IN THE HIGH COURT OF FIJI
WESTERN DIVISION AT LAUTOKA
APPELLATE JURISDICTION


CIVIL APPEAL NO. HBA 04 OF 2019


BETWEEN

OCEANS 11 LIMITED c/o Aliz Pacific, Level 3, Aliz Centre, Martintar.
APPELLANT/ORIGINAL DEFENDANT
A N D

GENERAL MACHINERY CUSTOMS & FORWARDING LIMITED a limited liability company having its registered office in Lautoka.
RESPONDENT/ORIGINAL PLAINTIFF

Appearances : Mr K. Siwan for defendant/appellant
Ms Priyanka for the plaintiff/respondent
Date of Hearing : 05 August 2019
Date of Judgment : 18 October 2019


J U D G M E N T


Introduction


[01] This is an appeal from the Magistrates Court of Lautoka.


[02] By his decision dated 5 December 2018, the Learned Magistrate (“the Magistrate”) entered judgment in favour of the plaintiff/respondent, and dismissed the defendant/appellant’s counterclaim. The components of the judgment include:


  1. Judgment in the sum of $13,026.64 entered in favour of plaintiff.
  2. Damages for breach of the agreement in the sum of $1,000.00
  1. Counterclaim of the defendant is dismissed.
  1. Plaintiff entitled for post judgment interest at the rate of 5% per annum on the judgment sum subject to the jurisdiction of this court.
  2. Defendant to pay costs of this action to the plaintiff, as summarily assessed by court, in the sum of $200.00.
  3. 30 days for appeal.

[03] At the hearing, both counsel agreed that they will file their respective submissions without oral argument. Accordingly, both parties filed their submissions and the appellant has filed an answering submission as well.

The facts


[04] General Machinery Customs & Forwarding Ltd the plaintiff/respondent (hereinafter “the respondent”) is a company which carries on a business of freighting goods within and outside of Fiji.


[05] Oceans 11 Ltd, the defendant/appellant (hereinafter “the appellant”) engaged the services of the respondent to freight goods from Australia to Fiji. The charges for the service were $25,108.62.


[06] The appellant paid $25,108.62 through a cheque and the respondent delivered the goods to the appellant at Korolevu, Sigatoka.


[07] The appellant stopped the payment and the cheque was dishonoured. Thereafter, the appellant issued a cheque for $12,077.98 and refused to pay the balance sum of $13,026.64.


[08] The respondent brought a claim in the Magistrates Court against the appellant and claimed payment of $13,026.64, the balance sum, damages for breach of agreement, interest and costs.


[09] The appellant filed a statement of defence and pleaded that the appellant stopped the payment of the cheque upon discovering damages to the goods delivered by the respondent. The appellant particularized the damages. The appellant alleged breach of agreement and/or negligence on the part of the respondent and counterclaimed for a declaration that the appellant is entitled to deduct the sum of $13,114.00 from the respondent’s invoice dated 9 May 2017 and damages and costs.
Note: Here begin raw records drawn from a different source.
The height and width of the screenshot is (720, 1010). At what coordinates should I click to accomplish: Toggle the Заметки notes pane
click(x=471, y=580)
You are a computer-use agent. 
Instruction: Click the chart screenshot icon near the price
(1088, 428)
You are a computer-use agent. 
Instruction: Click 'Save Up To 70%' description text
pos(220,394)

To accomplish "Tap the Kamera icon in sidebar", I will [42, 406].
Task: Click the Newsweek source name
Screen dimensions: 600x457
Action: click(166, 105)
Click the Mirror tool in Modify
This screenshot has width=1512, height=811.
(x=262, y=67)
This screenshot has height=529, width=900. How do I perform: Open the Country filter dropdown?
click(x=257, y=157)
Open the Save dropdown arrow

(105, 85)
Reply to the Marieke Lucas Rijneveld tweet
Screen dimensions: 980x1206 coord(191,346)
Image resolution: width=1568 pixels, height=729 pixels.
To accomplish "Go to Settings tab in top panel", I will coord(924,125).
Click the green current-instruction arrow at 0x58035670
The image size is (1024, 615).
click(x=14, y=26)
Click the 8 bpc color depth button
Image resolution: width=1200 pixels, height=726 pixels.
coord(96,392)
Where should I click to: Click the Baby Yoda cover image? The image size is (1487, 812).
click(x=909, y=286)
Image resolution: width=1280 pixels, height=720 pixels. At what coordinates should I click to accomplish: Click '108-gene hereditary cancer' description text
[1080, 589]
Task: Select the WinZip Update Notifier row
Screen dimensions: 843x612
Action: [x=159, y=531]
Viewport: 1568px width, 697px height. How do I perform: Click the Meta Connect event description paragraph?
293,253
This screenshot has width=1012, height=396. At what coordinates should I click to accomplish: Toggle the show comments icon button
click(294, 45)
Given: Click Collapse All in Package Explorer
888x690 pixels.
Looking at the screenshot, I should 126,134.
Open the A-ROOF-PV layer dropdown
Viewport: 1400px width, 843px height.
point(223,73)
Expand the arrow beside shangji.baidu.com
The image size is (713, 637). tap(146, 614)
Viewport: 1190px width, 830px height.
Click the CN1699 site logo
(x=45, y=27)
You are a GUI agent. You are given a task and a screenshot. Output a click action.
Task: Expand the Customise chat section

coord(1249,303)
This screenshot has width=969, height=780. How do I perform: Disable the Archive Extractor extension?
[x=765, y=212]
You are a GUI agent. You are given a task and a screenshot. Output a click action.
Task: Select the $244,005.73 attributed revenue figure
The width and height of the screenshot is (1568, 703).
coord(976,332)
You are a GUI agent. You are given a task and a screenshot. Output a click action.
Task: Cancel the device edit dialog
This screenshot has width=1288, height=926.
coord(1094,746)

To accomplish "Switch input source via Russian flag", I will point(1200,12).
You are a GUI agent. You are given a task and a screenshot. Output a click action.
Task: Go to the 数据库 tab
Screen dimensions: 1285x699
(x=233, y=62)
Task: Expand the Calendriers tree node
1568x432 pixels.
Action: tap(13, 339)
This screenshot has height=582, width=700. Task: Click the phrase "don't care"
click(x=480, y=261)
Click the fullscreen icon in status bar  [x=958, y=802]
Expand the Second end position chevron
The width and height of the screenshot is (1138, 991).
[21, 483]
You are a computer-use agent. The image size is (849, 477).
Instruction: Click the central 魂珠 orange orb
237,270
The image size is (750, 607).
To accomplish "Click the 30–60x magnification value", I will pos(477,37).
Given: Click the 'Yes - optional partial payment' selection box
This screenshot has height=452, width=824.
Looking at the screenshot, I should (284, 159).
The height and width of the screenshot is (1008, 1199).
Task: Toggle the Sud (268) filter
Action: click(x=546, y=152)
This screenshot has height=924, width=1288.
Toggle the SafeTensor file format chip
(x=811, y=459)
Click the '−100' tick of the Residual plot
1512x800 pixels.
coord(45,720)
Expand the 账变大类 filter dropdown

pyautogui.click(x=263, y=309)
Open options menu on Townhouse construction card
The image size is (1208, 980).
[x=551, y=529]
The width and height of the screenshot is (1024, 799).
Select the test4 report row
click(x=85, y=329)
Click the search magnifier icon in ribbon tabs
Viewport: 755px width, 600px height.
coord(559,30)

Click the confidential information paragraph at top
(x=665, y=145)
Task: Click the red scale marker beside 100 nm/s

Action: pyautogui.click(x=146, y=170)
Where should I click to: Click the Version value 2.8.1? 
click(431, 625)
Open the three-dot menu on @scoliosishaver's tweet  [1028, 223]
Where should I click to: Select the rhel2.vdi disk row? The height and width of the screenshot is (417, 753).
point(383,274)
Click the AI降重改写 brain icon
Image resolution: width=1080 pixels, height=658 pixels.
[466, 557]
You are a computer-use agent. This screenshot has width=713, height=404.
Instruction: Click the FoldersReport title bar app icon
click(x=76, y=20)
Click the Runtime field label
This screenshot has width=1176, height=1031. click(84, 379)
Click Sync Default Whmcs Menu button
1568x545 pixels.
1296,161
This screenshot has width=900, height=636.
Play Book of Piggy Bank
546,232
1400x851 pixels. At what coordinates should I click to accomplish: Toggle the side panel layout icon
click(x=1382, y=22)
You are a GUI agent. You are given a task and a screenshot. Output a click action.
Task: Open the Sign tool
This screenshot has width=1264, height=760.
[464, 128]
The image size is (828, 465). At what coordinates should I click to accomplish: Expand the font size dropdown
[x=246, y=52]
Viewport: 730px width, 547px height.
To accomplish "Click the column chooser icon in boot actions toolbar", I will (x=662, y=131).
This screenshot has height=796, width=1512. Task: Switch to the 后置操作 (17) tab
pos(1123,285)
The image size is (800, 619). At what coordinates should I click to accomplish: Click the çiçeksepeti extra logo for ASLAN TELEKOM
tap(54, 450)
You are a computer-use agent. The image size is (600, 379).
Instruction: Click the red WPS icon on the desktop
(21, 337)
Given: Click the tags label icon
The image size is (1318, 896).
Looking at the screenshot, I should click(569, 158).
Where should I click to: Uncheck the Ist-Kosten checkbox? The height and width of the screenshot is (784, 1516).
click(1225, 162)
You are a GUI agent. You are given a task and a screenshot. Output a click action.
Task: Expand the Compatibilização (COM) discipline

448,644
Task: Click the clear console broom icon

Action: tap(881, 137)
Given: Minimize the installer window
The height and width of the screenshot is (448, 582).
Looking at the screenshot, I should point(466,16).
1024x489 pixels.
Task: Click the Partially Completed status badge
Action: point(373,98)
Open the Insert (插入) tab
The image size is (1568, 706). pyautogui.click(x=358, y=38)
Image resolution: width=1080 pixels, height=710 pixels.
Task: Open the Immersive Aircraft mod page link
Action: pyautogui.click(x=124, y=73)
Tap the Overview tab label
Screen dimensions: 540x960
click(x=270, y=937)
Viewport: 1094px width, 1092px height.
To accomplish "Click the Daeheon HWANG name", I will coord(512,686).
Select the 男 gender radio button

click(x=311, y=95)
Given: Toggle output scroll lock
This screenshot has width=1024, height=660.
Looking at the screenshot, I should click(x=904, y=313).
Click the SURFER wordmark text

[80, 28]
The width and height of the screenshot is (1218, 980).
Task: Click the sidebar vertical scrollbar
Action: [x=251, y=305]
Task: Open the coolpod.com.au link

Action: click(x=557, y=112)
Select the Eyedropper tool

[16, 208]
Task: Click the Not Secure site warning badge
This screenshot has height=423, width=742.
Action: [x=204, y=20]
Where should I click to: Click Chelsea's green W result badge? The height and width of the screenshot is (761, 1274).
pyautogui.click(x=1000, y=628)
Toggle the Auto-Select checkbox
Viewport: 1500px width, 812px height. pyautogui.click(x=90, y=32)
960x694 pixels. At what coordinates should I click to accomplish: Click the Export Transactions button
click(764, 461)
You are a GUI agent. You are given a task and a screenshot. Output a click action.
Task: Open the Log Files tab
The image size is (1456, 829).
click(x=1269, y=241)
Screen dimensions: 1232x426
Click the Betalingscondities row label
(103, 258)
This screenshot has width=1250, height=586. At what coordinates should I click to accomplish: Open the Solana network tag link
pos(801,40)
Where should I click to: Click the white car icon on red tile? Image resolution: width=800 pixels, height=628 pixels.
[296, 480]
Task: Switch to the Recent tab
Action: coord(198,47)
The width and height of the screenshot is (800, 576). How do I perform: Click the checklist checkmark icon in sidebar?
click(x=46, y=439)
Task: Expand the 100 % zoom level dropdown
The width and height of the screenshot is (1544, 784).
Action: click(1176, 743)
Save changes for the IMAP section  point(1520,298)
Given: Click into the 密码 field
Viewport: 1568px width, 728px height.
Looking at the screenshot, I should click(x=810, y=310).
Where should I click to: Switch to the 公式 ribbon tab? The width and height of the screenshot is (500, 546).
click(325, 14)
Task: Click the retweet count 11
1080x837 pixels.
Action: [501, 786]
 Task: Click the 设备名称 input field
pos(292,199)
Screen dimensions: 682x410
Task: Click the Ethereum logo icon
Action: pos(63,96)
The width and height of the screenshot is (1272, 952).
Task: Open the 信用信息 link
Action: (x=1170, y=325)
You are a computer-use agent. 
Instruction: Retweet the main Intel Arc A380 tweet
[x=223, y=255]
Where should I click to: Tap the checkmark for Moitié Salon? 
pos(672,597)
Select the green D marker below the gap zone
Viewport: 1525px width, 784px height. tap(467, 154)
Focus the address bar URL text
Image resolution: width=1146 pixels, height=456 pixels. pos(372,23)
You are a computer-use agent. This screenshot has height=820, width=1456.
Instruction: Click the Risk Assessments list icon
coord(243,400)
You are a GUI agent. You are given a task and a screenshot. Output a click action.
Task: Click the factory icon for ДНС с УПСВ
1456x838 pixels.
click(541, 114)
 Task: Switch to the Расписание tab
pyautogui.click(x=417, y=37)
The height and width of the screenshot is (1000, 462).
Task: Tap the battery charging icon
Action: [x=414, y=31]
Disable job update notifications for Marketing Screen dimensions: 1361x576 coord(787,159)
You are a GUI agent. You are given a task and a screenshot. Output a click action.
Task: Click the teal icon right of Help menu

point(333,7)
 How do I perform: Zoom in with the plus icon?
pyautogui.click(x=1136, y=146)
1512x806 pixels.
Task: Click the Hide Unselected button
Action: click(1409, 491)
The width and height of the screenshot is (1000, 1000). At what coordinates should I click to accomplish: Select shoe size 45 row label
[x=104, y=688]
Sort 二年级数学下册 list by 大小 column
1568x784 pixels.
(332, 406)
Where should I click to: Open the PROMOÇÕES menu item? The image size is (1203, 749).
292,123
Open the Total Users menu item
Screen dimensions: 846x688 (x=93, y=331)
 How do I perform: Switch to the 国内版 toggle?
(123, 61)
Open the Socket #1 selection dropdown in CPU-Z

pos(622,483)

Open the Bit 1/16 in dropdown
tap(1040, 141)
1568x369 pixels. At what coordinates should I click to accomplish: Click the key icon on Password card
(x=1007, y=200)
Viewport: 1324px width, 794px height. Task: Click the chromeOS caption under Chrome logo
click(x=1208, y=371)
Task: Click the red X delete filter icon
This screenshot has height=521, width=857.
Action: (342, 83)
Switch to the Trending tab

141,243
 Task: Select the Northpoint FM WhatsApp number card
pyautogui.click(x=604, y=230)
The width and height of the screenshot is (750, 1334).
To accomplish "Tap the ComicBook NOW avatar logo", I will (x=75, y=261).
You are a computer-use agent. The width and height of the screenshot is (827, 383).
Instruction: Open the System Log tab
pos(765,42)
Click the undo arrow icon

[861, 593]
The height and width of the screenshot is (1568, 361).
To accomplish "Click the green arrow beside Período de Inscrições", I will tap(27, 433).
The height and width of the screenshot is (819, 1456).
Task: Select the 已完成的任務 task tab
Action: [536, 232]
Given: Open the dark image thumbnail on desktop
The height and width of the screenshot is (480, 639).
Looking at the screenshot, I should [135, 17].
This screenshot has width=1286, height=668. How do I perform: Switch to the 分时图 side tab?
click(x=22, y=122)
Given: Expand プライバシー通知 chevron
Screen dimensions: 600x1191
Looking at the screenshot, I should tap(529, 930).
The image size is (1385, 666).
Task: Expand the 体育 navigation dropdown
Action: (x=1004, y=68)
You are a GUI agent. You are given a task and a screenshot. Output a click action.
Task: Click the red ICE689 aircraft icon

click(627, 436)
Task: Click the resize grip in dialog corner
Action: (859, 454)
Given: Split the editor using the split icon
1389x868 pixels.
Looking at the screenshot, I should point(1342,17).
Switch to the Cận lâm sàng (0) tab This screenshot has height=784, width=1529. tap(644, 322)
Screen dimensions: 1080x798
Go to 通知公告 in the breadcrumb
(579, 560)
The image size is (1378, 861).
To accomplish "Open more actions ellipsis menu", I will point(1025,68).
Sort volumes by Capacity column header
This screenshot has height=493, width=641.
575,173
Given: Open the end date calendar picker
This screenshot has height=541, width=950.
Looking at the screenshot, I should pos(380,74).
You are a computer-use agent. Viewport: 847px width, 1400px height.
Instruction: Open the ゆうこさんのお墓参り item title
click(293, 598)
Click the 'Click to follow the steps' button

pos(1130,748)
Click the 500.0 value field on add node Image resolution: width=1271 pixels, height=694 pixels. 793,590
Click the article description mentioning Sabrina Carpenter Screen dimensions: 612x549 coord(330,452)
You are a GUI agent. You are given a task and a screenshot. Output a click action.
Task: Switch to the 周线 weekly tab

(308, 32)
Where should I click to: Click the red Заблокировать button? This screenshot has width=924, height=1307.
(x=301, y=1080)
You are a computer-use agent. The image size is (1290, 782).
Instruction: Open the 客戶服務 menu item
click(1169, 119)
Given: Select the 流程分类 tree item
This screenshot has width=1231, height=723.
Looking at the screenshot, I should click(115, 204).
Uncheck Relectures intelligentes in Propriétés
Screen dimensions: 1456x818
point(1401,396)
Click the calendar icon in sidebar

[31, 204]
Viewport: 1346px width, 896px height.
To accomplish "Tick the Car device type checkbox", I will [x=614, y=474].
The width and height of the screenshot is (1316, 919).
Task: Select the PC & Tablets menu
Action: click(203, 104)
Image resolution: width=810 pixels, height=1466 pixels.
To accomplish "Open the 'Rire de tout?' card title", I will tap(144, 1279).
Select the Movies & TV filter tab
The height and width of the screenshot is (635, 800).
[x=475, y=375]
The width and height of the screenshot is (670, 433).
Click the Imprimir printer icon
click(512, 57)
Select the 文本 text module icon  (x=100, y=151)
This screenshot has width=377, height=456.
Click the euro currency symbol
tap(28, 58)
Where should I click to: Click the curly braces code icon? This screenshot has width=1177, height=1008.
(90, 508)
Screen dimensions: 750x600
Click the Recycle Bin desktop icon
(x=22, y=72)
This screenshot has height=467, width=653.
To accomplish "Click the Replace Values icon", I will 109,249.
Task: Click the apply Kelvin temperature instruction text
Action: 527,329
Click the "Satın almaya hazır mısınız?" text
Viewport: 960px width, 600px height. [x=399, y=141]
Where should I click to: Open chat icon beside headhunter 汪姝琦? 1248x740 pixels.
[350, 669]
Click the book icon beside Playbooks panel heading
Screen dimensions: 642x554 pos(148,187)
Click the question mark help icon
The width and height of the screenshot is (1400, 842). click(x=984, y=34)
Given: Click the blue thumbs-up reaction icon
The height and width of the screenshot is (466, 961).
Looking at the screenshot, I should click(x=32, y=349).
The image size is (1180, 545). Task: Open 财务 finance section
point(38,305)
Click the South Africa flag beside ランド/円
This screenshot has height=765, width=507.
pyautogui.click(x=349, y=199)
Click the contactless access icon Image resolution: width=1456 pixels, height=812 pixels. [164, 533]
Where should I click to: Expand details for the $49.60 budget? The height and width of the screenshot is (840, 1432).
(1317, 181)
[10] After trial, the Magistrate held with the respondent and dismissed the appellant’s counterclaim. The appellant appeals to this court.


Decision below


[11] Upon analyzing the evidence adduced by both parties, the Magistrate found that [at paras 25-36 of his judgment]:

  1. Plaintiff and defendant has[sic] entered in to a contract to freight the goods from Australia to Fiji and to the premises of defendant.
  2. Plaintiff has delivered the goods or has arranged to deliver them and submitted the commercial invoices to the plaintiff’s counterparty in Australia.
  3. Defendant has informed of the fragile items and all declared items has been delivered with due diligence and without any damage to the defendant’s destination by plaintiff.
  4. Defendant has handed over already palatized [sic] items to plaintiff but has not declared whether they contain any fragile items in “Shippers letter of instruction”.
  5. Defendant has shipped items that has not been declared and disclosed to the plaintiff.
  6. Even after the plaintiff has performed his part of contract defendant has breached by not paying the due amount to the plaintiff. Thus, plaintiff is entitled to the amount they claim for.
  7. Defendant has not proved that damaged items had been declared to the plaintiff in order for them to take proper case in handling.
  8. Defendant has not proved that damaged items have been replaced or repaired so they have actually borne the cost for replacement.
  9. The plaintiff has not submitted any incorrect information to FRCA as they have relied on the documents that defendant has given to their counterparty.
  10. Defendant failed to prove that they have given the invoice they rely on to the plaintiff’s counterparty.
  11. Had the invoice defendant rely on submitted FRCA, they still have items taxable undeclared in any mater whatsoever.
  12. Accordingly, court finds that plaintiff has proved their case in balance of probability and entitle for a judgment against the defendant and defendant has failed to prove their counter claim in balance of probability.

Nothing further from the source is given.